Guest Blogger Amy Maddox

Guest Blogger Amy Maddox

I’m happy to welcome my friend Amy Maddox as guest blogger today. Amy is a talented writer who is working on her first novel while raising a husband and three children. You can read more of Amy’s thoughts—and see photos of her artwork—on her own blog, Something Deep and Witty. Without further ado, here’s Amy.
For the record, writing is art.
Of course, a lot of other things are also art: music, photography, painting, movies, sewing, gardening, cooking, crafts. The list goes on and on. And when I’m in the middle of making a lampshade (more on this later), it’s easy for me to understand that I am creating art. After all, I have glue and scissors. Aren’t glue and scissors prerequisite tools for art?

But writing? When I’m in the middle of it, I forget that it’s art. I read other people’s writing and can see the connection clearly. But when I’m doing it, I doubt. I struggle to find the words. I type, I delete, I stare into space. But just so we’re all clear, writing—even your writing, even mine—is art.

But back to the lampshade. I recently made one for my office. It was a long, sometimes tedious project, but I am very proud of the results. I’m proud of how nice the shade looks, for the money I saved, for the incredible blessing of having an office to decorate after months of unemployment. But I’m also proud of the expression of myself that is in the shade. In the process of reflecting on the project, I found myself wondering if I love the lampshade.

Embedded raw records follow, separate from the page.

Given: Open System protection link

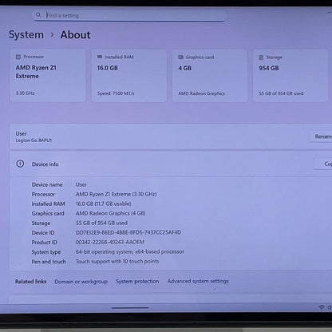Looking at the screenshot, I should [x=137, y=281].
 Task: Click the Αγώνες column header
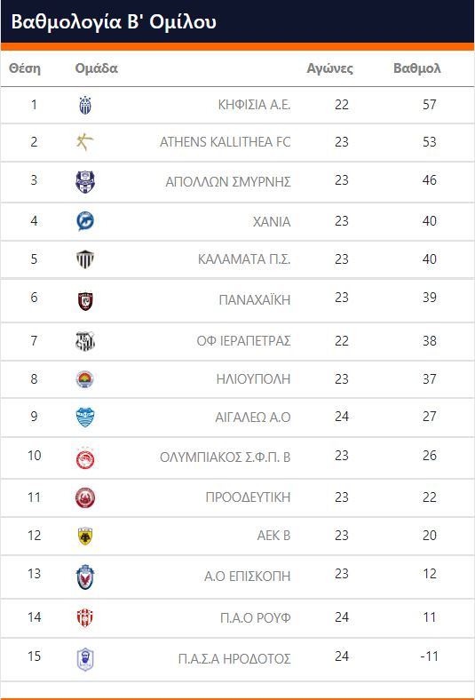329,68
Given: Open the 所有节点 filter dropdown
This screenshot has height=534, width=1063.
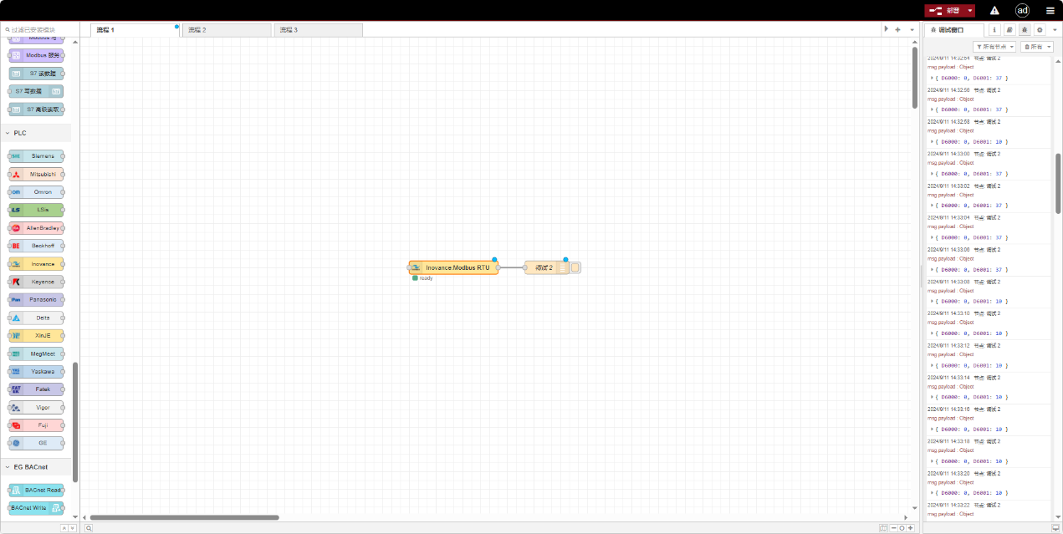Looking at the screenshot, I should (994, 47).
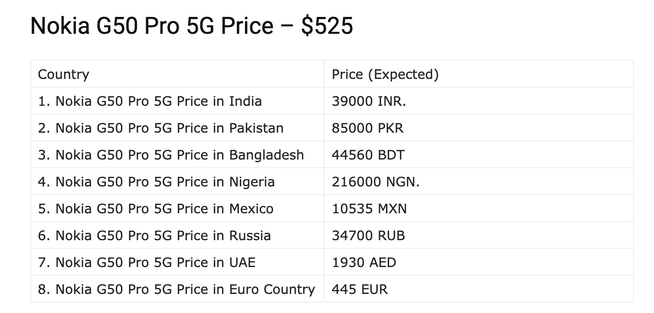Select the Price in UAE row label
Viewport: 654px width, 313px height.
click(147, 263)
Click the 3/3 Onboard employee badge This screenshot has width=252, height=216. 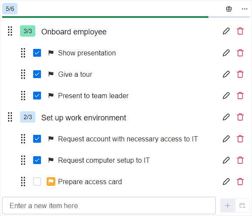click(27, 31)
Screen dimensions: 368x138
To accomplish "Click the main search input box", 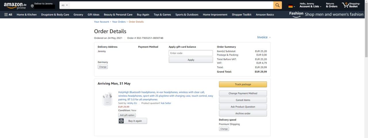I will 171,5.
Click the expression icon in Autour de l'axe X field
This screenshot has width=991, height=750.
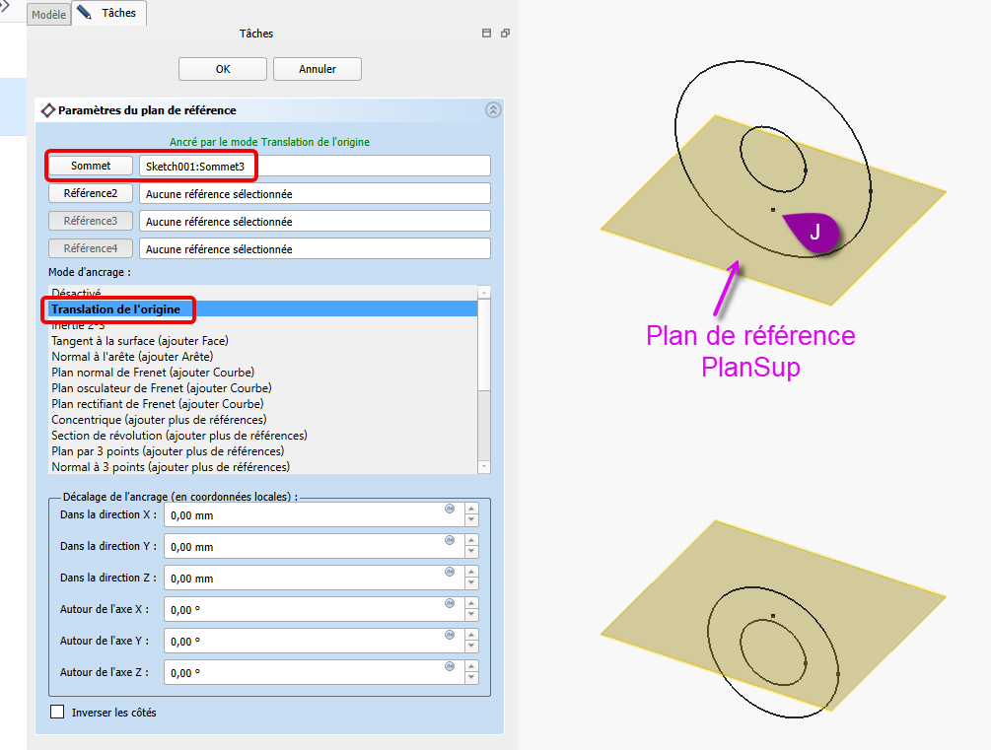[450, 603]
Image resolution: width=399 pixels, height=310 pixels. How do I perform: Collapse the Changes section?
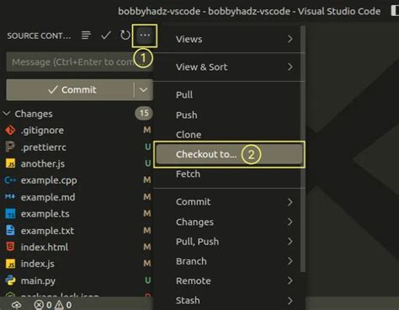7,114
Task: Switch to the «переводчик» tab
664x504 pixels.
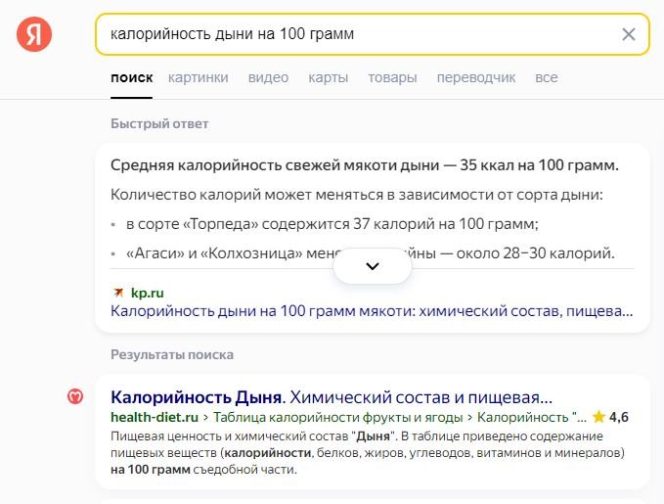Action: coord(475,77)
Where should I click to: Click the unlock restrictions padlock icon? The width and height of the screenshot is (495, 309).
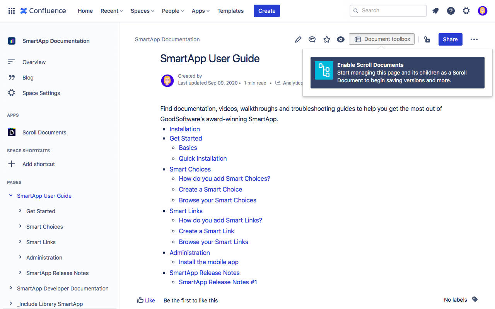tap(427, 39)
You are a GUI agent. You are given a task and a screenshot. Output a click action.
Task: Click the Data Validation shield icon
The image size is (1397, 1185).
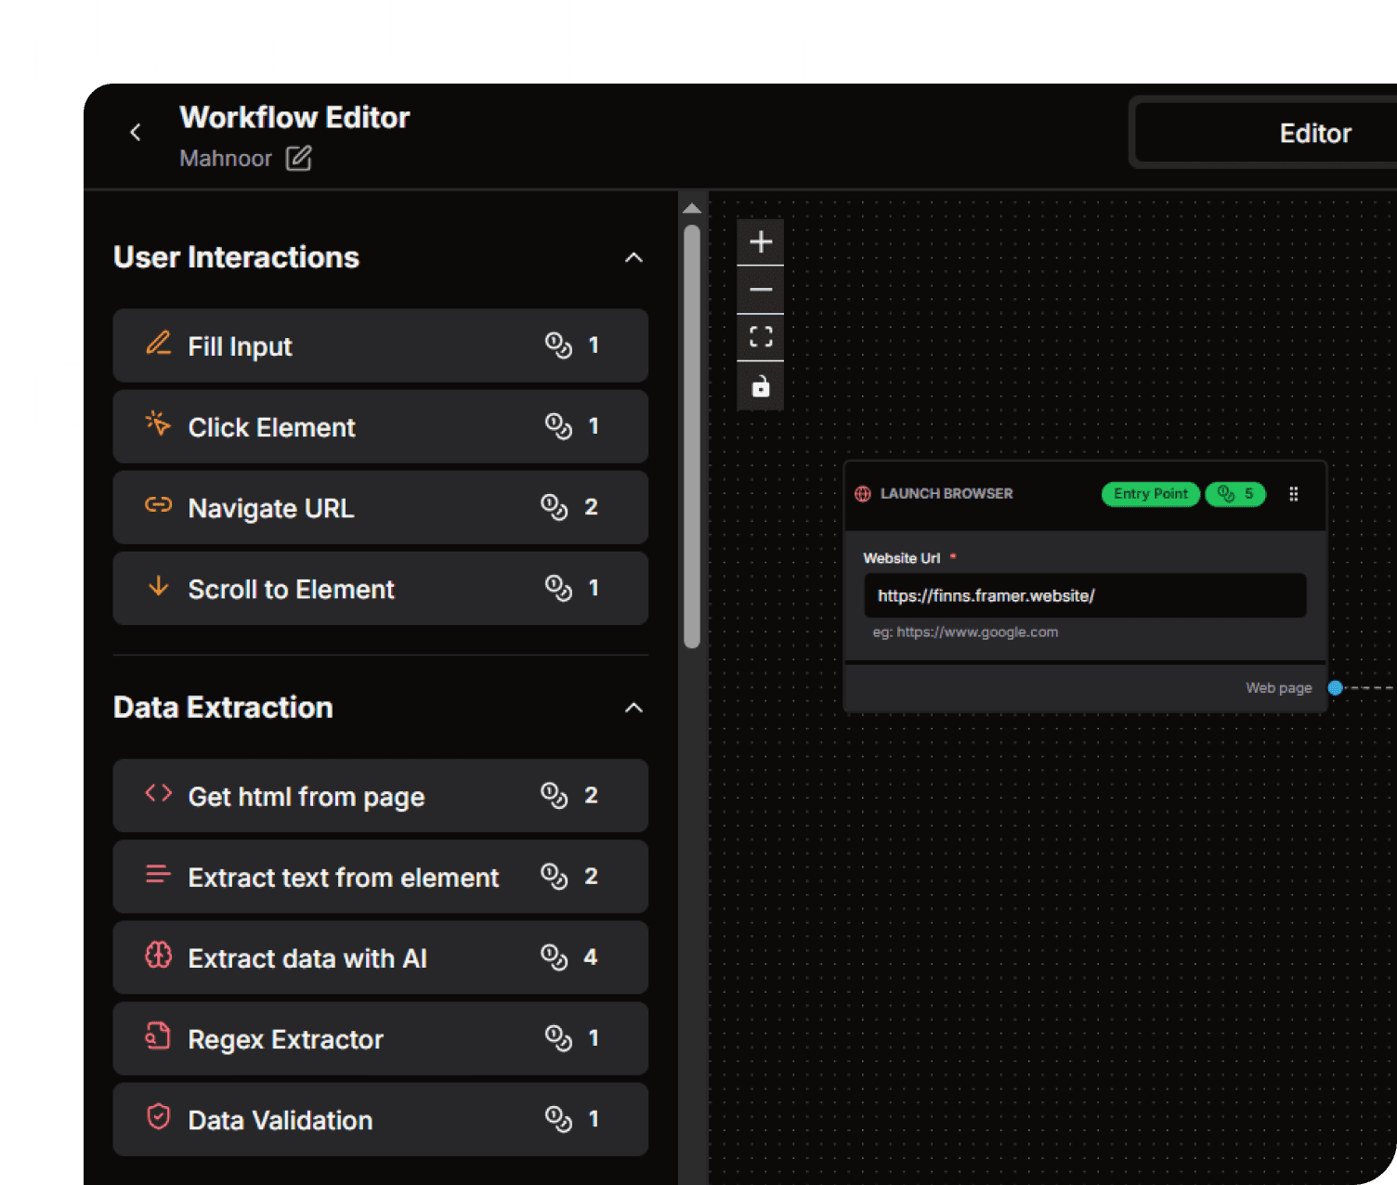158,1118
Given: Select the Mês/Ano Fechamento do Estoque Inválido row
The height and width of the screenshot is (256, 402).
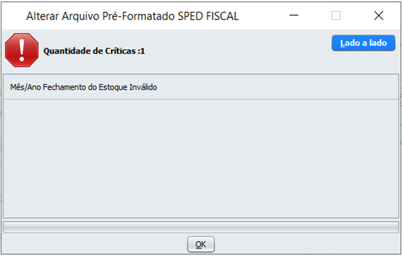Looking at the screenshot, I should pyautogui.click(x=201, y=87).
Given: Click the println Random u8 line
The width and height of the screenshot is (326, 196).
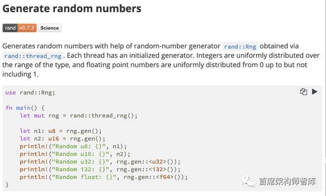Looking at the screenshot, I should (x=73, y=146).
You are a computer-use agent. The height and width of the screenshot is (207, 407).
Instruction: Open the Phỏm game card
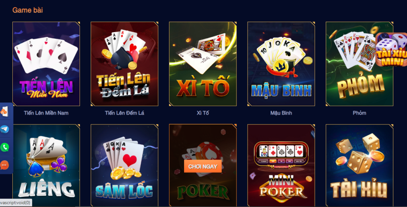pyautogui.click(x=359, y=64)
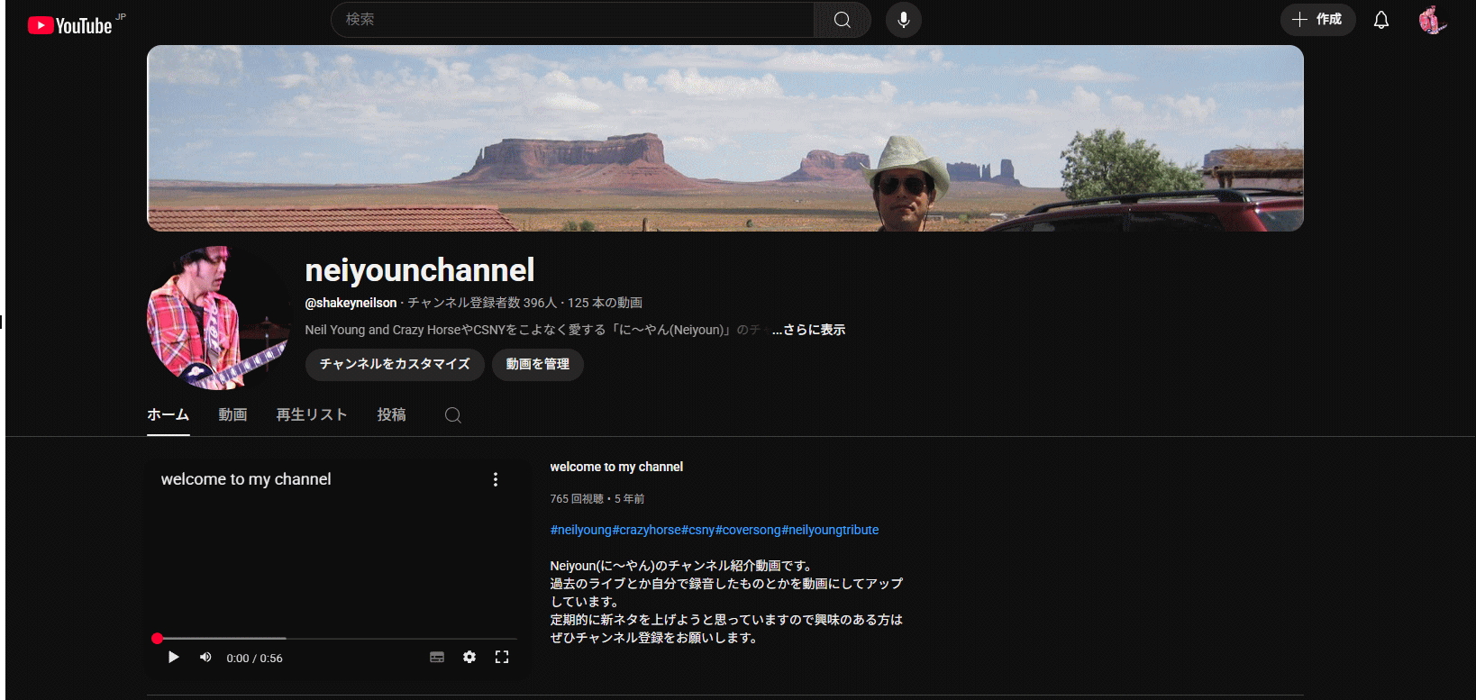Toggle subtitles on the video player
The image size is (1476, 700).
tap(437, 658)
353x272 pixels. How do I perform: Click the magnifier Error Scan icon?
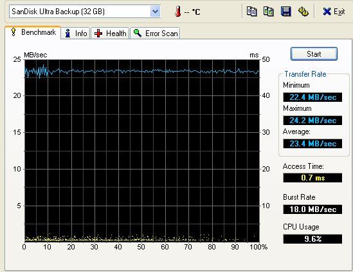(x=138, y=33)
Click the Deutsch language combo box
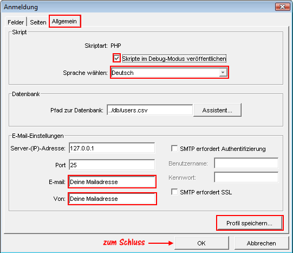293x253 pixels. pyautogui.click(x=170, y=72)
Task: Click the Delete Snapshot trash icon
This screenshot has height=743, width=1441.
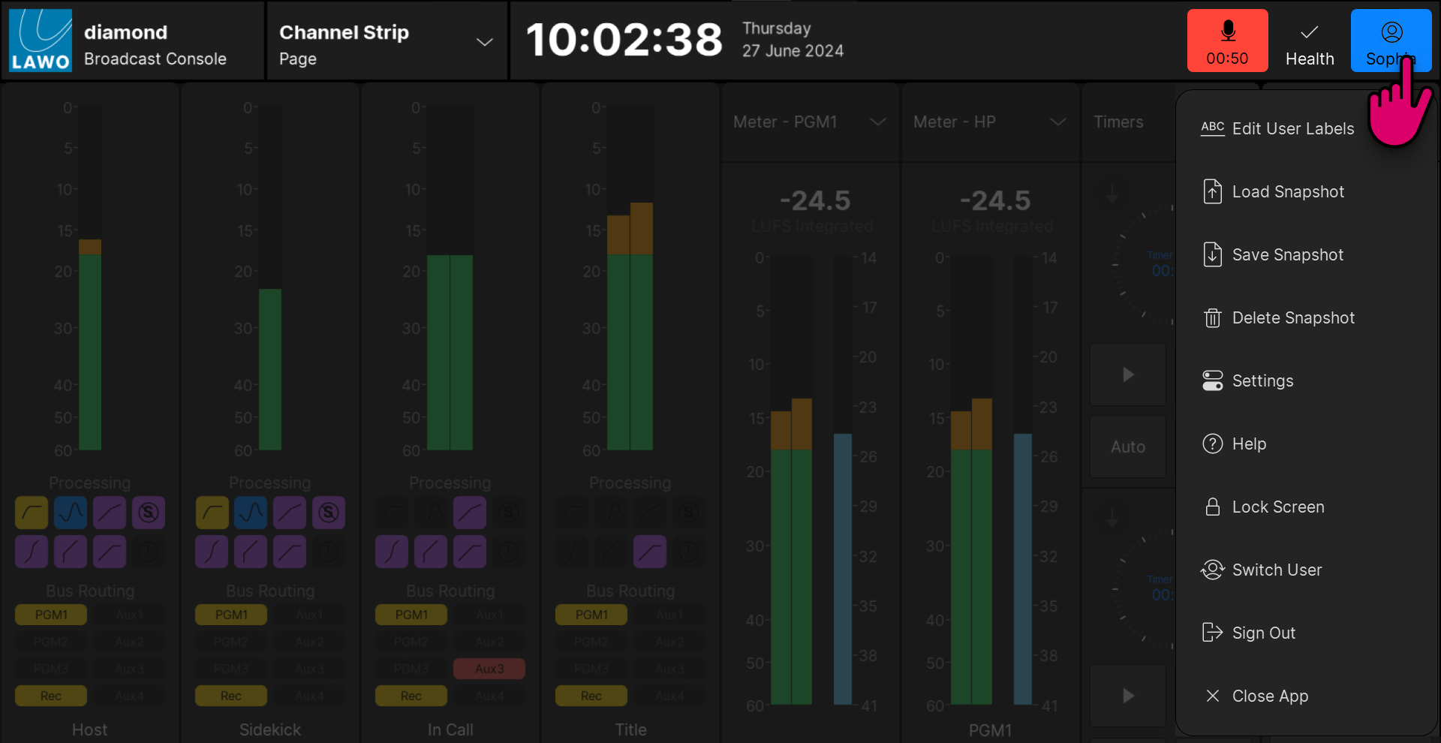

I don’t actually love the lampshade. It is, after all, an inanimate object with no soul. But there is also something of the eternal in this lampshade because I made it. There is something of the eternal God in me, both because I am created in his image and because he has redeemed my brokenness, and so because of the great care and time I put in making the lampshade, and because it is an expression of the art that is in me—art that is ultimately from God—there is something good and eternal in this shade, this art I have created. And so I guess it’s more accurate to say that I love God, but part of my love for God is reflected in the lampshade. He and I created it together. His expression of beauty and art, and more, his patience and care and grace, are all built into this silly little shade. So if I say I love the lampshade, really what I’m saying is that I love the art that God has created in my life.

I feel much the same way about writing—the writing that is, after all, art. In the same ways I used fabric and glue and thread to create art for my office, I use pen and paper (or, more likely, keyboard and screen) to create art. The lampshade is so much more than the sum of its parts, and so writing is so much more than just the words on the page. It is passion, aspiration, faith, doubt—the sum of the human experience can be expressed and understood in writing just as it is expressed in other types of art.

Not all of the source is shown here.